━━ Data records

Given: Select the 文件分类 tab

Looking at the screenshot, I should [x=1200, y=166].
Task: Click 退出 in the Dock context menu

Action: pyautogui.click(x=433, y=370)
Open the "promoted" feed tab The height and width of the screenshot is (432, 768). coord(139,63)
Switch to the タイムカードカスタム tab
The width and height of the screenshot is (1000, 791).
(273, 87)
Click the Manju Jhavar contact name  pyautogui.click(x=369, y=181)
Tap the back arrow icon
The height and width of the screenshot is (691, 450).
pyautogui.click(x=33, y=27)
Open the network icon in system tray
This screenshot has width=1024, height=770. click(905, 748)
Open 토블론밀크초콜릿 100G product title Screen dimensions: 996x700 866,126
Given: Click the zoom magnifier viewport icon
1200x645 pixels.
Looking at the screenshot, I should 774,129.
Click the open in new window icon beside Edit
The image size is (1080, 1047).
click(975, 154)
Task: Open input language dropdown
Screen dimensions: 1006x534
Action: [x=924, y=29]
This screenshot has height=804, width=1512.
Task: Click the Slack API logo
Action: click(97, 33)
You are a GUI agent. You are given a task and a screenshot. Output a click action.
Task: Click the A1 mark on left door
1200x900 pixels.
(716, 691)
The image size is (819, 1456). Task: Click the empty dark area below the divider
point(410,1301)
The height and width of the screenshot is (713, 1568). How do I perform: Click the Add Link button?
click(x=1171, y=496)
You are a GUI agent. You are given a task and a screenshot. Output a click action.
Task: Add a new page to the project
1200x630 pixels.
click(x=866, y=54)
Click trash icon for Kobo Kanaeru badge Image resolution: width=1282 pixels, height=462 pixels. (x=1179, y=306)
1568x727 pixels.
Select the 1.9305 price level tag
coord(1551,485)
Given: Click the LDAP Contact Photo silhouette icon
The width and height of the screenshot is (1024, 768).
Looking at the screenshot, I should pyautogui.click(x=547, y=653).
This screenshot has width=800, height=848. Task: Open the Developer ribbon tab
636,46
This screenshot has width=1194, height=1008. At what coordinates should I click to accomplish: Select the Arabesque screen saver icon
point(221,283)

━━━━

_Exercise directions_
Each line from the one with "The height and width of the screenshot is (713, 1568)." through the end of the records above should be written out exactly. No other line should appear.

_Answer section_
The height and width of the screenshot is (713, 1568). How do I perform: Click the Add Link button?
click(x=1171, y=496)
You are a GUI agent. You are given a task and a screenshot. Output a click action.
Task: Add a new page to the project
1200x630 pixels.
click(x=866, y=54)
Click trash icon for Kobo Kanaeru badge Image resolution: width=1282 pixels, height=462 pixels. (x=1179, y=306)
1568x727 pixels.
Select the 1.9305 price level tag
coord(1551,485)
Given: Click the LDAP Contact Photo silhouette icon
The width and height of the screenshot is (1024, 768).
Looking at the screenshot, I should pyautogui.click(x=547, y=653).
This screenshot has width=800, height=848. Task: Open the Developer ribbon tab
636,46
This screenshot has width=1194, height=1008. At what coordinates should I click to accomplish: Select the Arabesque screen saver icon
point(221,283)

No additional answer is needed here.